DRANK- EN HORECAVERORDENING GEMEENTE BARENDRECHT

HOOFDSTUK 1
BEGRIPSBEPALINGEN

Artikel 1
Begripsbepalingen

Voor de toepassing van deze verordening en aanvullend op de begripsomschrijvingen in de wet wordt verstaan onder:

  • a)de wet: Drank- en Horecawet;

  • b)terras: conform de definitie in artikel 2:19, lid 3 van de APV;

  • c)vergunning: de vergunning als bedoeld in artikel 3 van de wet;

  • d)bezoeker: een ieder die zich in een inrichting bevindt, met uitzondering:

    • i.leidinggevenden in de zin van de wet;

    • ii.personen die dienst doen in de inrichting;

    • iii.personen wier aanwezigheid in de inrichting wegens dringende redenen noodzakelijk is;

  • e)paracommerciële inrichting: een inrichting waarin een paracommerciële rechtspersoon in eigen beheer het horecabedrijf exploiteert;

  • f)bijeenkomsten van persoonlijke aard: bijeenkomsten met een veelal feestelijk karakter, waarbij alcoholhoudende drank wordt genuttigd, die geen direct verband houden met de doelstelling van de paracommerciële rechtspersonen, zoals bruiloften, feesten, partijen, recepties, jubilea, bedrijfsfeesten, koffietafels, condoleancebijeenkomsten en dergelijke;

  • g)horeca inrichting/-bedrijf: de activiteit in ieder geval bestaande uit het bedrijfsmatig of anders dan om niet verstrekken van alcoholhoudende drank voor gebruik ter plaatse;

  • h)detailhandel/slijtersbedrijf: de activiteit bestaande uit het bedrijfsmatig of anders dan om niet aan particulieren verstrekken van sterke drank voor gebruik elders dan ter plaatse, al dan niet gepaard gaande met het bedrijfsmatig of anders dan om niet aan particulieren verstrekken van zwak-alcoholhoudende en alcoholvrije drank voor gebruik elders dan ter plaatse of met het bedrijfsmatig verrichten van bij algemene maatregel van bestuur aangewezen andere handelingen.

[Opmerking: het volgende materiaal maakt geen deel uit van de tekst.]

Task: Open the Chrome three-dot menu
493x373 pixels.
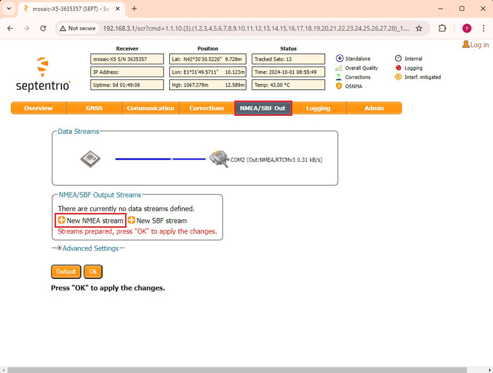Action: 483,28
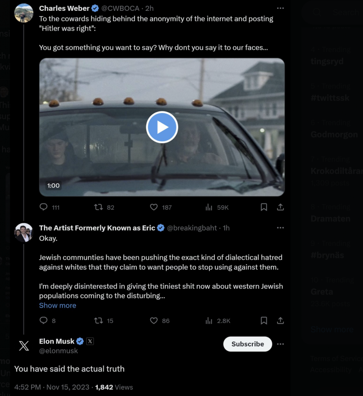View analytics for the breakingbaht post

(x=209, y=321)
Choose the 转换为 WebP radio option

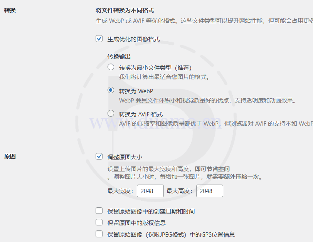click(x=111, y=90)
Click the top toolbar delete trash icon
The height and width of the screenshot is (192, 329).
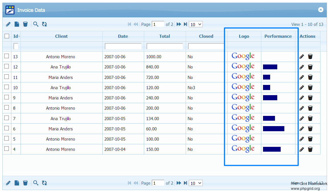[25, 24]
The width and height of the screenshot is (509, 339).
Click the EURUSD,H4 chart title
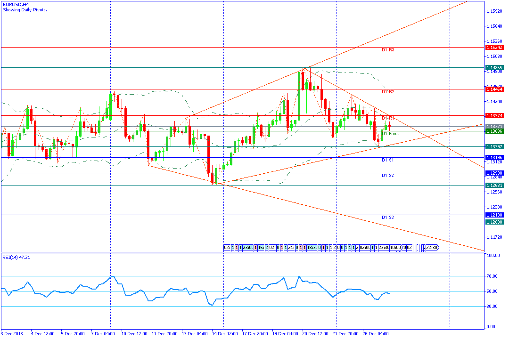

Voor de toepassing van deze verordening wordt onder de overige begrippen in deze verordening verstaan hetgeen de wet daaronder verstaat.

HOOFDSTUK 2
BEPALINGEN VOOR INRICHTINGEN WAARIN HET HORECABEDRIJF WORDT UITGEOEFEND

Artikel 2
Voorschriften aan vergunningen om het horecabedrijf uit te oefenen

De burgemeester kan aan een vergunning voor een horecabedrijf voorschriften verbinden. Deze voorschriften kunnen alleen worden gesteld:

  • a)ter bescherming van de volksgezondheid, of

  • b)in het belang van de openbare orde, of

  • c)ter bevordering van de naleving van artikel 20 van de wet.

HOOFDSTUK 3
AANVULLENDE BEPALINGEN VOOR PARACOMMERCIËLE

INRICHTINGEN

Artikel 3
Schenktijden paracommerciële inrichtingen

Paracommerciële rechtspersonen die zich richten op activiteiten van sportieve aard, verstrekken uitsluitend alcoholhoudende drank op:

  • a)maandag, dinsdag, woensdag en donderdag na 15.00 uur en tot 24.00 uur;

  • b)vrijdag, zaterdag en zondag na 12.00 uur en tot 24.00 uur.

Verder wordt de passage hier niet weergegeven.